» ZU ERLEDIGEN
• a. Warum werden die Bestände der EZB an Staatsanleihen laut dem Text über die EZB nicht zwangsläufig kleiner? Erkläre es in ein bis drei Sätzen.
• b. Setze in den Datensätzen „UI agent“ an die Stelle von „GUI agent“, und zwar von der Zeile mit „This screenshot has height=551, width=1568.“ bis zur Zeile mit „click(x=1061, y=376)“. Gib nur diese Zeilen wieder und lass alles andere unverändert.

» SEITE

|---|

Quellen: EZB, eigene Berechnungen
Worauf es zu achten gilt: Konkrete Umsetzung und Reinvestitionen fälliger Anleihen
In den kommenden Monaten gilt es also vor allem zu beobachten, wie die EZB die angekündigte Reduzierung ihres Aufkaufvolumens konkret umsetzt, weil sich dies auf die betroffenen Marktsegmente unterschiedlich auswirken wird. So hat die EZB wie oben gezeigt seit Start ihrer Aufkaufprogramme demonstriert, dass sie in der Lage und gewillt ist, die angekündigten Kaufvolumina auch tatsächlich umzusetzen. Das heißt, dass die gesamten APP-Bestände in ihrer Bilanz ungefähr dem im folgenden Chart skizzierten Verlauf (rote gestrichelte Linie) folgen und Ende September 2018 ein Gesamtvolumen von ca. 2,6 Billionen Euro erreichen dürften – die Frage ist eben lediglich, durch welche Wertpapiere die große weiße Lücke im Chart konkret gefüllt wird.
Anmerkung: Die Bestände werden immer am Ende eines Quartals um Amortisierungen bereinigt. Das bedeutet, dass der Wert von unter ihrem Nominalwert gekauften Anleihen nach oben korrigiert werden, wenn sie näher an ihren Fälligkeitstermin kommen. Für über Nominalwert gekaufte Anleihen gilt entsprechend eine Abwärtskorrektur. *Erwarteter Verlauf auf Basis der EZB-Ankündigung, ab Januar 2018 im Rahmen des APP monatlich Wertpapiere im Wert von 30 Milliarden Euro erwerben zu wollen. Die Reinvestionsvolumina sind nicht dabei nicht berücksichtigt. Quellen: EZB, eigene Schätzungen
Es muss auch berücksichtigt werden, dass das APP noch lange über sein eigentliches Ende hinaus Wirkung entfalten wird. So hat die EZB bereits im Dezember 2015 angekündigt, die Einkünfte aus bis zur Fälligkeit gehaltenen Anleihen wieder zu reinvestieren und dieses Versprechen auf der Oktober-Ratssitzung noch einmal erneuert und präzisiert. Sollte also beispielsweise eine deutsche Staatsanleihe 2019 fällig und die EZB vom deutschen Staat ausbezahlt werden, wird sie – Stand heute – dieses Geld für den erneuten Erwerb einer (deutschen) Staatsanleihe nutzen. Ihre Bestände an Staatsanleihen werden sich somit nicht zwangsläufig verringern und ihre Präsenz auf den Märkten auch nicht sehr viel kleiner werden – sie schafft nur kein neues Geld, um Staatsanleihen zu erwerben.

|---|

» GEGEBENE DATEN
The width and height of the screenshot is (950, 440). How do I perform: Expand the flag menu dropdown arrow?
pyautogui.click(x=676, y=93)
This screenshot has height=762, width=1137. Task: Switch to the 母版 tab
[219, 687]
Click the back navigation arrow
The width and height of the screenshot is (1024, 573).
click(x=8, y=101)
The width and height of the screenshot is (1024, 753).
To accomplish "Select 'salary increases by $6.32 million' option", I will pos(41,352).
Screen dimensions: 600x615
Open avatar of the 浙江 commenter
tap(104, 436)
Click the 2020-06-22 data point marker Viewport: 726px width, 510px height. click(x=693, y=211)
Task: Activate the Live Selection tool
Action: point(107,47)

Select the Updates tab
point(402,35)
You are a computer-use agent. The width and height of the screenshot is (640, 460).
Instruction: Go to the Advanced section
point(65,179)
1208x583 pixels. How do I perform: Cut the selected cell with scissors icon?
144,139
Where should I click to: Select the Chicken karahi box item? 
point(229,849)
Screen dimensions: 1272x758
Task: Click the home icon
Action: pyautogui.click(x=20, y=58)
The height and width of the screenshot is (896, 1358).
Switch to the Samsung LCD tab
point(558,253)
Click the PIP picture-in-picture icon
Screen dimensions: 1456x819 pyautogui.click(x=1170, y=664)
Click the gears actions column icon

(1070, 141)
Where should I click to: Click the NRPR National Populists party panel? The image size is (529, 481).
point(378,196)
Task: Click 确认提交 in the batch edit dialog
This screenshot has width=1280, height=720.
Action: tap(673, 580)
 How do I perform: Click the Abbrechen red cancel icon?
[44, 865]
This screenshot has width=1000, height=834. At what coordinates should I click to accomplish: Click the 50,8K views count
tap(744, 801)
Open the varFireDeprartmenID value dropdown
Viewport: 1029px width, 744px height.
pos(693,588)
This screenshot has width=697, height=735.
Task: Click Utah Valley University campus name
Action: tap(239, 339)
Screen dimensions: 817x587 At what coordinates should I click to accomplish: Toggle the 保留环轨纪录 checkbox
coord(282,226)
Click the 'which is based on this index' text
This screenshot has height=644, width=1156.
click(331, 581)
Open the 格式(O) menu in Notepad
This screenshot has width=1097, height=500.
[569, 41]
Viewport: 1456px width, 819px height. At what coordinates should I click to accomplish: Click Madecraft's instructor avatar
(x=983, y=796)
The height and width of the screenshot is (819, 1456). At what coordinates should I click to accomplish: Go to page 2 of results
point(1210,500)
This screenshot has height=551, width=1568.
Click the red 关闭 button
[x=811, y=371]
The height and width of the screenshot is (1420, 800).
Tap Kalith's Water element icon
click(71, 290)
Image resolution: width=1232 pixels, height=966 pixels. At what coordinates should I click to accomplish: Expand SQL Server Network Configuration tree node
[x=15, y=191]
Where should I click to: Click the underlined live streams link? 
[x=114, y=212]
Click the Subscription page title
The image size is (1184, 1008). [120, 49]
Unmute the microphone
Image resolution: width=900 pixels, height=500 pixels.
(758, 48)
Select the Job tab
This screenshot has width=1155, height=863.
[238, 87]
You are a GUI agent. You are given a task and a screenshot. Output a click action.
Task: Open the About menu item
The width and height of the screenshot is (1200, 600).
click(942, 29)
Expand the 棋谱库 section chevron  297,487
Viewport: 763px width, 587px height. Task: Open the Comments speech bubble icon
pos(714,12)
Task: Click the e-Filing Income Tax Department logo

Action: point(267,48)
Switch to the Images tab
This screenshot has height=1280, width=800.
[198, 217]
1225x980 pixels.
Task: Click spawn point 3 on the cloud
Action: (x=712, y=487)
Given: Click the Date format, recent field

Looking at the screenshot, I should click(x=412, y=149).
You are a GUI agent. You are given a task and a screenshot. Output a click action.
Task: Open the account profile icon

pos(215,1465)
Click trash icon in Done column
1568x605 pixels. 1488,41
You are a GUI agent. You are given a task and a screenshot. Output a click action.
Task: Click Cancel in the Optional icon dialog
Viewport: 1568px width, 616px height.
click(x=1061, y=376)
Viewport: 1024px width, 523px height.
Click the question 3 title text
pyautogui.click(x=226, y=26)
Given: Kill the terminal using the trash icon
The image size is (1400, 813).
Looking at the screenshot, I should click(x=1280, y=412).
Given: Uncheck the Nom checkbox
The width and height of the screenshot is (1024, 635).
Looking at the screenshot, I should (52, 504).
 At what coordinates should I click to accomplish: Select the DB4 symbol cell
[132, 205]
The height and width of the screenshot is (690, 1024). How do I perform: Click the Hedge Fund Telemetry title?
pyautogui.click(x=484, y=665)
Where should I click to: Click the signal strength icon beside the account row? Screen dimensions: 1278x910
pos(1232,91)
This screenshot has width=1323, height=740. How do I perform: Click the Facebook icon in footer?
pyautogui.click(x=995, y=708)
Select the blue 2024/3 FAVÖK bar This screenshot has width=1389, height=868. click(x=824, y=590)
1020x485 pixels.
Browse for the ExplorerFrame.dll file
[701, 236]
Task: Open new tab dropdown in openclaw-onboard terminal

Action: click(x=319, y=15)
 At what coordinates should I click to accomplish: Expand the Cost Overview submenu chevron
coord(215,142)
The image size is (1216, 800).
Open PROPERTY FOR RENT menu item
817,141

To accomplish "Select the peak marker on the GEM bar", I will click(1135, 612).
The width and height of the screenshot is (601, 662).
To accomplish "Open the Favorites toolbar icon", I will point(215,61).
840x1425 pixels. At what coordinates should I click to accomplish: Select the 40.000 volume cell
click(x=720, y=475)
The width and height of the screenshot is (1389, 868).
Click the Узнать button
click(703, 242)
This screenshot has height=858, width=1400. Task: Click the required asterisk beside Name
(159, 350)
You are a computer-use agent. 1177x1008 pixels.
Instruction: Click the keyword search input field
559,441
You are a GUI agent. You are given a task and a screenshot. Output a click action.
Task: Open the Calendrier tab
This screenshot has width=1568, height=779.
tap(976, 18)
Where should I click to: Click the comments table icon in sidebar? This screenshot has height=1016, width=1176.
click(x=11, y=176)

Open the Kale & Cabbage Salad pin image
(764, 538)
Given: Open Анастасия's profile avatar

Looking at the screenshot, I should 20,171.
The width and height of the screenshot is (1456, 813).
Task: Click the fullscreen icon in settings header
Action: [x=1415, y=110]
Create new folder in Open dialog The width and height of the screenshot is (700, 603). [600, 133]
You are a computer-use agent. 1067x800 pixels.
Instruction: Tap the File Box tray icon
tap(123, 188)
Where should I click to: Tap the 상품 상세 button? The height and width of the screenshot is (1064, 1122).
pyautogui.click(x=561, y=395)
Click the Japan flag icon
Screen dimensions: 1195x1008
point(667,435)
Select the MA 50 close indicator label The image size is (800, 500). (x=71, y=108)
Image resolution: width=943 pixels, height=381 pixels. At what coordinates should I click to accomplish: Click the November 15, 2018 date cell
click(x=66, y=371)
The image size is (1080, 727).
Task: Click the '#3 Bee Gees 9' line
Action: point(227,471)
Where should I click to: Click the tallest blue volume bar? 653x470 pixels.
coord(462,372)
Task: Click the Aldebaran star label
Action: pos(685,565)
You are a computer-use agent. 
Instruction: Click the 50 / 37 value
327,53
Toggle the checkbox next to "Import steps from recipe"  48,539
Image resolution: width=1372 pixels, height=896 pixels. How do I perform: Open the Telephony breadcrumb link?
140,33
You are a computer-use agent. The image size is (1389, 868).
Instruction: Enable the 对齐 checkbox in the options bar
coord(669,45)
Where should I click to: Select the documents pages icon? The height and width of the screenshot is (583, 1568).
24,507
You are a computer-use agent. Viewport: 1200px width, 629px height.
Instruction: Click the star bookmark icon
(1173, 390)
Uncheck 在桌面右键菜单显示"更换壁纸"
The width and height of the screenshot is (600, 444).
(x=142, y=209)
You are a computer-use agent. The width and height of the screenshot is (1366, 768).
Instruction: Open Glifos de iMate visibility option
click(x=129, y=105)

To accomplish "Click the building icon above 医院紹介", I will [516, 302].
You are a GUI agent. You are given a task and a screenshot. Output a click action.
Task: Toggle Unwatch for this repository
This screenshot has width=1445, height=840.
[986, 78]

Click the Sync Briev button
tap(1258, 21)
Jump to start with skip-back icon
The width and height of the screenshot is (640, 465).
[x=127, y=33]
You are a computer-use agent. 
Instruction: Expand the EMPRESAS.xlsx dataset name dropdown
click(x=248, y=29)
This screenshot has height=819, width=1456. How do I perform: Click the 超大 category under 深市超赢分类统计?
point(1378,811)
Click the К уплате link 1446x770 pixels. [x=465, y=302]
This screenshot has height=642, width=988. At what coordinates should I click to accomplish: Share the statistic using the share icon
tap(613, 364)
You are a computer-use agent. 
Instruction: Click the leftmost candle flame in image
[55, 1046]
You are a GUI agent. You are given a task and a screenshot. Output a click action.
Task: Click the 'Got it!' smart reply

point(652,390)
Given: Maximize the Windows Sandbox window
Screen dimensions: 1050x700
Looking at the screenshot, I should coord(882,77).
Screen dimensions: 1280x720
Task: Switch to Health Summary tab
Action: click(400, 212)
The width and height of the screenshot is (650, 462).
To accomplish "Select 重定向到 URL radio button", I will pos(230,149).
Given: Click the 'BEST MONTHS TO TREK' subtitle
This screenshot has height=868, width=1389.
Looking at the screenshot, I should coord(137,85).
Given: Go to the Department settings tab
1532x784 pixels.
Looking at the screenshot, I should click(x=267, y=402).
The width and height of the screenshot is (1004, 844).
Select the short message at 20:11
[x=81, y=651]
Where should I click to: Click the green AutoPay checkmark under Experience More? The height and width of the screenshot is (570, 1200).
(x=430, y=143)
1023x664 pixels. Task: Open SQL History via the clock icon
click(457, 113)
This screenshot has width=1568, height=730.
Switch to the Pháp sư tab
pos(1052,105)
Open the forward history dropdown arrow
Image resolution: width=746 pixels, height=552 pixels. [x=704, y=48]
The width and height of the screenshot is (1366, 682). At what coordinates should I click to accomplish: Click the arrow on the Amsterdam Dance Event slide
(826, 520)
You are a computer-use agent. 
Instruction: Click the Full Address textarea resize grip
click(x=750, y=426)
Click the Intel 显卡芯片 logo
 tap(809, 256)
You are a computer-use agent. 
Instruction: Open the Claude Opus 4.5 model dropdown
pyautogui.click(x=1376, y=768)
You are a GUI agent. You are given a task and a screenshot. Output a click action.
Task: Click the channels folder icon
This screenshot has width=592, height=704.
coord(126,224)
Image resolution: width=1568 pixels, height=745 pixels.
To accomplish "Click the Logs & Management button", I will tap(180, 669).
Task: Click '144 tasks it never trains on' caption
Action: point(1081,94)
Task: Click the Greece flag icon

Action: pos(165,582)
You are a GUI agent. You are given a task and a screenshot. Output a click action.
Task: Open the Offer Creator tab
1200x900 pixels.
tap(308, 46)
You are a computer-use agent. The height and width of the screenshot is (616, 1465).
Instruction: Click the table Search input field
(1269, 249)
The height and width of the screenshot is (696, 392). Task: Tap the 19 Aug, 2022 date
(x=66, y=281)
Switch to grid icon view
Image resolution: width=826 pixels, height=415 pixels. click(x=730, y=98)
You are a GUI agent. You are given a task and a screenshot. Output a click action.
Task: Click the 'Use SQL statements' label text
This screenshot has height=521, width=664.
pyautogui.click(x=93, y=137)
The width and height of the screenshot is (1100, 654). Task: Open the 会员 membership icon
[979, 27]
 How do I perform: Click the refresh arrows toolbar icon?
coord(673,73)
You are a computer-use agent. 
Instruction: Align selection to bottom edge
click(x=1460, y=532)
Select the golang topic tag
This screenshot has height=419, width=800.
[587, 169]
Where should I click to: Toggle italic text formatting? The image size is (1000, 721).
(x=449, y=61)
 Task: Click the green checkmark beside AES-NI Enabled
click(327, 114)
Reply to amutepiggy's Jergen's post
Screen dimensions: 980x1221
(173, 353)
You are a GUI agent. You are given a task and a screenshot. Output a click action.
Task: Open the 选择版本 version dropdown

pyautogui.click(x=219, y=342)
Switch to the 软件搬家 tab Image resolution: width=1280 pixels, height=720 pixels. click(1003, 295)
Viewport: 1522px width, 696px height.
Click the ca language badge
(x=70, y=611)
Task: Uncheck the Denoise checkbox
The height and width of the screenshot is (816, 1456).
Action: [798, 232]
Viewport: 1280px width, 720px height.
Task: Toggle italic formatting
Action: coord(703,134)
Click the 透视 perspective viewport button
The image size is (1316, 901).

|---|

» VOLLSTÄNDIGE LÖSUNGEN
• a. Die EZB hat angekündigt, die Einkünfte aus bis zur Fälligkeit gehaltenen Anleihen wieder zu reinvestieren. Wird etwa eine deutsche Staatsanleihe fällig und der EZB ausbezahlt, nutzt sie dieses Geld erneut für den Kauf einer Staatsanleihe. Sie schafft dabei nur kein neues Geld für solche Käufe.

• b.
This screenshot has height=551, width=1568.
Click the red 关闭 button
[x=811, y=371]
The height and width of the screenshot is (1420, 800).
Tap Kalith's Water element icon
click(71, 290)
Image resolution: width=1232 pixels, height=966 pixels. At what coordinates should I click to accomplish: Expand SQL Server Network Configuration tree node
[x=15, y=191]
Where should I click to: Click the underlined live streams link? 
[x=114, y=212]
Click the Subscription page title
The image size is (1184, 1008). [120, 49]
Unmute the microphone
Image resolution: width=900 pixels, height=500 pixels.
(758, 48)
Select the Job tab
This screenshot has width=1155, height=863.
[238, 87]
You are a UI agent. You are given a task and a screenshot. Output a click action.
Task: Open the About menu item
The width and height of the screenshot is (1200, 600).
click(942, 29)
Expand the 棋谱库 section chevron  297,487
Viewport: 763px width, 587px height. Task: Open the Comments speech bubble icon
pos(714,12)
Task: Click the e-Filing Income Tax Department logo

Action: point(267,48)
Switch to the Images tab
This screenshot has height=1280, width=800.
[198, 217]
1225x980 pixels.
Task: Click spawn point 3 on the cloud
Action: (x=712, y=487)
Given: Click the Date format, recent field

Looking at the screenshot, I should click(x=412, y=149).
You are a UI agent. You are given a task and a screenshot. Output a click action.
Task: Open the account profile icon

pos(215,1465)
Click trash icon in Done column
1568x605 pixels. 1488,41
You are a UI agent. You are given a task and a screenshot. Output a click action.
Task: Click Cancel in the Optional icon dialog
Viewport: 1568px width, 616px height.
click(x=1061, y=376)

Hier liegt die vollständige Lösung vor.